NEW YORK, 20 May 2014 – A ground-breaking series of papers released by The Lancet at UNICEF Headquarters today shows that the majority of the almost 3 million children who die before they turn one month old could be saved if they received quality care around the time of birth – with a particular focus on the most vulnerable and under-served.
Newborn deaths account for a staggering 44 per cent of total mortality among children under five, and represent a larger proportion of under-five deaths now than they did in 1990. These deaths tend to be among the poorest and most disadvantaged populations.
“We have seen tremendous progress in saving children under five, but where the world has stumbled is with the very youngest, most vulnerable children,” said Dr Mickey Chopra, head of UNICEF’s global health programmes. “This group of children needs attention and resources. Focusing on the crucial period between labour and the first hours of life can exponentially increase the chances of survival for both mother and child.”
According to UNICEF, 2.9 million babies die each year within their first 28 days. An additional 2.6 million babies are still-born, and 1.2 million of those deaths occur when the baby’s heart stops during labour. The first 24 hours after birth are the most dangerous for both child and mother – almost half of maternal and newborn deaths occur then.
The Lancet’s Every Newborn series identifies the most effective interventions in saving newborns, including breastfeeding; newborn resuscitation; ‘kangaroo care’ for premature babies – that is, prolonged skin-to-skin contact with the mother; and preventing and treating infections. More funding and adequate equipment are also vital.
Countries that have made the most progress in saving newborn lives have paid specific attention to this group as part of the overall care extended to mothers and under-fives. Rwanda – alone among sub-Saharan African countries – halved the number of newborn deaths since 2000. Some low and middle-income countries are making remarkable progress by, among other methods, training midwifes and nurses to reach the poorest families with higher quality care at birth, especially for small or ill newborns.

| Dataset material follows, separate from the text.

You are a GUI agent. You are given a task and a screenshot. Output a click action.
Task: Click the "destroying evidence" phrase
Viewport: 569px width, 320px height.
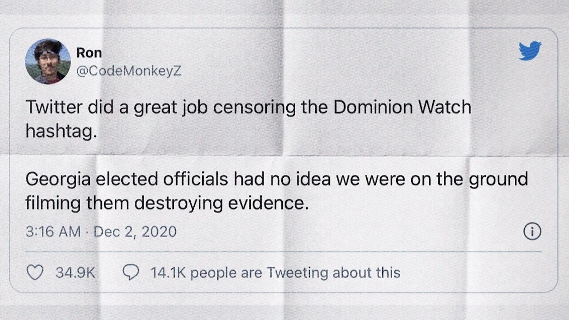click(221, 203)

A survey of 51 countries with the highest burden of newborn deaths found that if the quality of care received by the richest were to become universal, there would be 600,000 fewer deaths per year – an almost 20 per cent reduction.
The highest numbers of newborn deaths per year are in South Asia and sub-Saharan Africa, with India (779,000), Nigeria (267,000) and Pakistan (202,400) leading. For the highest burden countries, every $1 invested in a mother’s or baby’s health gives a nine-fold return on investment in social and economic benefit.
UNICEF and World Health Organization will roll out next month the Every Newborn Action Plan which aims to end preventable maternal and child deaths by 2035.
The Lancet’s Every Newborn series is co-authored by experts from UNICEF, the London School of Hygiene and Tropical Medicine, and the Agha Khan University, Pakistan, among others.
The launch came on the day UNICEF kicked off its 6-month countdown to the 25th anniversary of the Convention on the Rights of the Child, which will highlight the tremendous progress made for children and the remaining challenges faced by the most disadvantaged among them.